If your job is more complicated than a single command - for example, if it depends on loading software with a module load command first - you can write an sbatch script. The SLURM options go into the script, instead of on the sbatch command line, using a special format. An example that (stupidly) loads gcc and just calls hostname, so the output will be the name of the compute node the script ran on:

#!/bin/bash
#SBATCH -c 1        # Number of cores/threads
#SBATCH -N 1        # Ensure that all cores are on one machine
#SBATCH -t 6-00:00  # Runtime in D-HH:MM
#SBATCH -p eddy     # Partition to submit to
#SBATCH --mem=4000  # Memory pool for all cores (see also --mem-per-cpu)
#SBATCH -o myjob_%j.out     # File to which STDOUT will be written; %j is the job number assigned by SLURM
#SBATCH -e myjob_%j.err     # File to which STDERR will be written

module load gcc
hostname

Save this to a file (foo.sh for example) and submit it with sbatch:

    sbatch foo.sh

running lots of commands

If you have to submit lots of jobs (hundreds or thousands) to the cluster at once, the preferred way to do it is with job arrays, to avoid overloading the scheduler.
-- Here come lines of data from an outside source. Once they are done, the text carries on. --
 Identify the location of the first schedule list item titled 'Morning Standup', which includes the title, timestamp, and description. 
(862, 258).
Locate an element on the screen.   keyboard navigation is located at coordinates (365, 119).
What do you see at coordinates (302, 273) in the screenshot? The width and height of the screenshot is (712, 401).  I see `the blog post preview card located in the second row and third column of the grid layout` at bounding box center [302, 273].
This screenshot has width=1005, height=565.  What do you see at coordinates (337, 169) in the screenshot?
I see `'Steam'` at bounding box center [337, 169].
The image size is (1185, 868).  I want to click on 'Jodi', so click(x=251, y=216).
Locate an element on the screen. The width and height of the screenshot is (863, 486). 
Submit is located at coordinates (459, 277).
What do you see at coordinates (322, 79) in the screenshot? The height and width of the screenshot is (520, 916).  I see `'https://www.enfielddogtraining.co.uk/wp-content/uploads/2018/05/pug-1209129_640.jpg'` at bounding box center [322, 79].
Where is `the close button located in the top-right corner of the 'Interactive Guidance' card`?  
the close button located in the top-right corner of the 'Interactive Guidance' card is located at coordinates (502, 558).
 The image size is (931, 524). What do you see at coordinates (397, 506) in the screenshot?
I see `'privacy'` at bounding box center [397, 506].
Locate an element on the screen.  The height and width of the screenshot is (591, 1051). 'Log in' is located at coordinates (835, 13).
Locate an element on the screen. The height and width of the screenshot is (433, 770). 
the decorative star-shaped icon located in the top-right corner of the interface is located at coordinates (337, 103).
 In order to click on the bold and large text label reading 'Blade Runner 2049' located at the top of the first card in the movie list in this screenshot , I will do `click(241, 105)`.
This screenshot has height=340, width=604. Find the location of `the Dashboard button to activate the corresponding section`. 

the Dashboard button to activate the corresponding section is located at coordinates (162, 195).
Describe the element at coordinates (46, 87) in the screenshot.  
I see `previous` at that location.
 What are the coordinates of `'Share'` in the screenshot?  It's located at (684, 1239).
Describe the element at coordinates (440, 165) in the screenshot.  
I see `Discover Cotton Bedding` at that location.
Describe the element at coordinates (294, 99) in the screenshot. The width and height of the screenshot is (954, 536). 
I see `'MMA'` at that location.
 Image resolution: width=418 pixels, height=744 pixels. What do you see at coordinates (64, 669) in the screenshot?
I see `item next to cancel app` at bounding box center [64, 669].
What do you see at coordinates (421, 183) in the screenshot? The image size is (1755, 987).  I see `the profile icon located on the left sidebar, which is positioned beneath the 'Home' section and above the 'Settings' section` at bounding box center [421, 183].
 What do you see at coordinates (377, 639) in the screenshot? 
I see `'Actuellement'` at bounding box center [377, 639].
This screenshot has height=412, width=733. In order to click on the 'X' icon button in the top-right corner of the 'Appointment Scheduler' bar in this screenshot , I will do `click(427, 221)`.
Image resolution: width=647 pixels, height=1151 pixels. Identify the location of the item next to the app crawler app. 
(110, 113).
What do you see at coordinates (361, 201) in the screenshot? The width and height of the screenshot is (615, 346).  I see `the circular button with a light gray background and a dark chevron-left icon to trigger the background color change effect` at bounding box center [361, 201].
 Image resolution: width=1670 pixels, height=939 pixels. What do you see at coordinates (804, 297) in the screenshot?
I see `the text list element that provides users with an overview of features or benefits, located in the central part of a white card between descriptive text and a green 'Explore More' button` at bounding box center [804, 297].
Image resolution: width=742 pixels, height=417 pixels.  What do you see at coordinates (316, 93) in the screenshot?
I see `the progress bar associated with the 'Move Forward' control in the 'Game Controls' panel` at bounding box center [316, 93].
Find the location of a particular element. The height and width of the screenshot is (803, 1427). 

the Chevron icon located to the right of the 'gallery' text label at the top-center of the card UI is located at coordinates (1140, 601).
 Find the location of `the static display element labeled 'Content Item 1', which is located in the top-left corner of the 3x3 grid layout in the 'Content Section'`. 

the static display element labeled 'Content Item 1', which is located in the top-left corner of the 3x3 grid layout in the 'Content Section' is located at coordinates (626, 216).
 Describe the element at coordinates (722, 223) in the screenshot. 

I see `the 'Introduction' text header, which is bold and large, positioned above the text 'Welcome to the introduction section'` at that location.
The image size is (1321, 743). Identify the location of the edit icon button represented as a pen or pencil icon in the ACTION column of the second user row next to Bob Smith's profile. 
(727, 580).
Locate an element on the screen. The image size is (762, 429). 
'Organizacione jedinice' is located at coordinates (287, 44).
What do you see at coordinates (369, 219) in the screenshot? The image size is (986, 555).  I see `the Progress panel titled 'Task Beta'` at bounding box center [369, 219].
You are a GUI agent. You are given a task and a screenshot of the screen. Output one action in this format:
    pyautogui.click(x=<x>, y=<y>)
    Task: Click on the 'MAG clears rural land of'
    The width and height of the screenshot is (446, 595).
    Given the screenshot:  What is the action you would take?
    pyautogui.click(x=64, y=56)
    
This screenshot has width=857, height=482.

See the RC documentation.

monitoring your running jobs

The sinfo command shows information about what's currently running where.

    sinfo -p eddy    # show the state of the `eddy` partition
    sinfo -a         # show the state of all RC partitions

The sacct command shows SLURM log info about jobs you ran in the past.

    sacct                                                      # default log
    sacct --format=jobid,jobname,state,cputime,elapsed,maxrss  # custom-formatted to get cputime (`cputime`), max mem (`maxrss`) used
    sacct --name=B1n-2.sh                                      # --name=<jobname> to see a particular job
    sacct -S 2020-03-29                                        # see jobs you started on 3/29/2020

etiquette

To avoid getting in each others' way on our -p eddy partition, at any one time, please limit your resource use to:

<50% of our cores
<50% of the RAM per node OR <4GB/core
<30min per job

These guidelines are just guidelines. The principle is what's important. Nobody should have to wait >30min to get their job to start running on -p eddy. If you cause such pain, there may be public shaming and/or donut penalty. Launching one job that takes a day to complete, or a thousand 10-second jobs is not going to get in anyone's way either. Conversely, it's possible that two or more people in the lab could try to occupy 50% of our resources at a time and jam us up, so use sinfo -p eddy to see how busy things are and be reasonable.

You can also add --nice 1000 to your sbatch command, to downgrade your running priority in the queue, which helps let other people's jobs get run before yours.